By perforating a thin metal plate with a minute hole, large enough only to admit a pin’s point, and fitting it to the front of the camera in place of the lens, an image will be thrown on the focussing screen, as the piece of ground glass at the opposite end of the camera is called. If the image be received on to a sensitized plate, it will be impressed on the plate, and can be developed in the ordinary way. Were it not for the great length of time required for exposure, it would be a great question whether any lens at all need be used in photography, but since the exposures required to produce pictures without lenses vary roughly from one to thirty minutes, this method cannot be seriously considered here, for, as we shall show, within certain limits, the quicker the exposure the better; nevertheless, the drawing of pictures taken in such way would obviously be correct. In cases where the length of exposure is immaterial, this method would be a worthy field for experiment.

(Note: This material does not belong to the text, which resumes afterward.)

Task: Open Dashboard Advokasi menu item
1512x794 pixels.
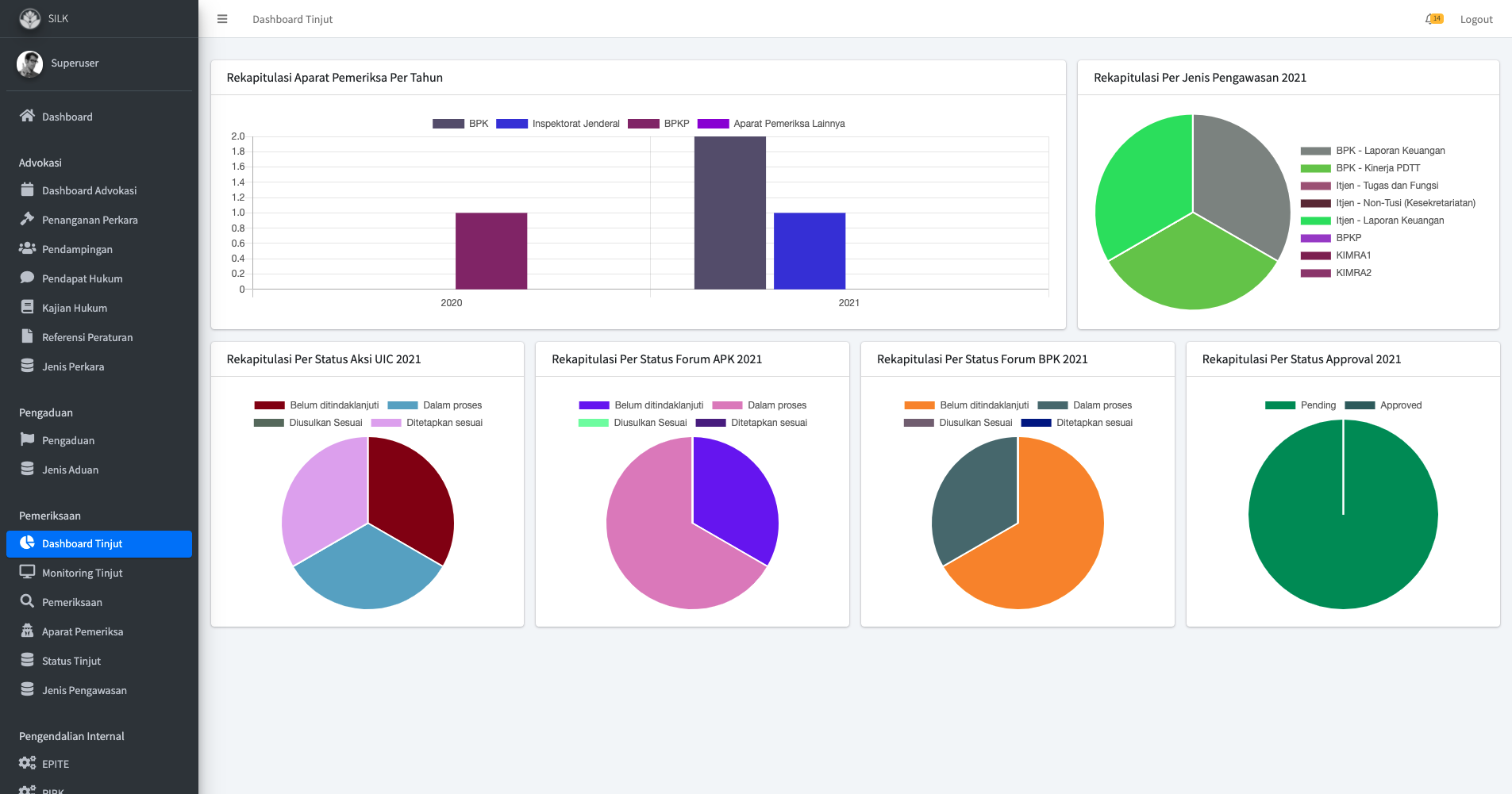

[Sidenote: Accidents to the camera.]

The student must be careful to see that the inside of the camera is a dead black, and that it keeps so. At times the camera may leak or get out of register, that is, the plate does not exactly take the place of the ground glass, in which case he should at once send it to the maker. [Sidenote: Test for register.] Should the student wish at any time to test the register of his camera, he has only to pin up a printed card and focus it as sharply as possible, using a magnifying glass, if one is at hand. Then load the dark-slide with a plate of ground-glass, and after sliding it into position, open the slide (if a double-back) when the image will be seen on the ground-glass plate, and its sharpness can be noted. If perfectly sharp, the camera is in register.

[Sidenote: Hand cameras.]

A good form of small camera to be carried in the hand is a great desideratum for artistic studies. Exquisite studies of figures, birds, and all sorts of animal life could be made with such a contrivance, studies admirably suitable for tail-pieces or illustrations to go in with the text. That there are dozens of patterns of hand cameras commonly called “detective cameras,” we are well aware, and we have tried some of the best, but we have found none satisfactory for artistic purposes, and can therefore recommend none. We may here remark that the name “detective camera” is, in our opinion, undesirable, photographers ought not to have it even suggested to them that they are doing mean, spying work with their cameras, whereas the term “hand camera” meets every requirement. Of course the smaller cameras advertised to be worn on the person are nothing but toys. The camera we should like to see introduced would be a very light collapsible camera, which could be easily carried in the pocket when not in use. It should be able to take pictures not larger than four and a half by three and a half inches, and should be fitted with the Eastman spools, so that any number of exposures could be made. The lens should be Dallmeyer’s long focus rectilinear landscape lens, fitted with a good shutter. There should be a light view meter attached to the top. There is no necessity for a ground-glass screen, for on the tail-board could be registered various distances, at which the film is in focus; and since for artistic purposes most of the studies would be of objects near at hand, this arrangement would be effectual.

[Sidenote: View finder.]

Many hand cameras are fitted with a camera obscura. The handiest view finder for quick exposure work is to fit a double convex lens of the same focal length as the working lens to the front of the camera, and turn up the focussing screen at right angles to the plane of the top of the camera, when it may be secured by a small brass catch fitted for the purpose. When the focussing cloth is thrown over the lens and screen a temporary double camera is made, and the moving objects can be watched on the ground glass. With experience it is possible to judge by simply looking over the top of the camera.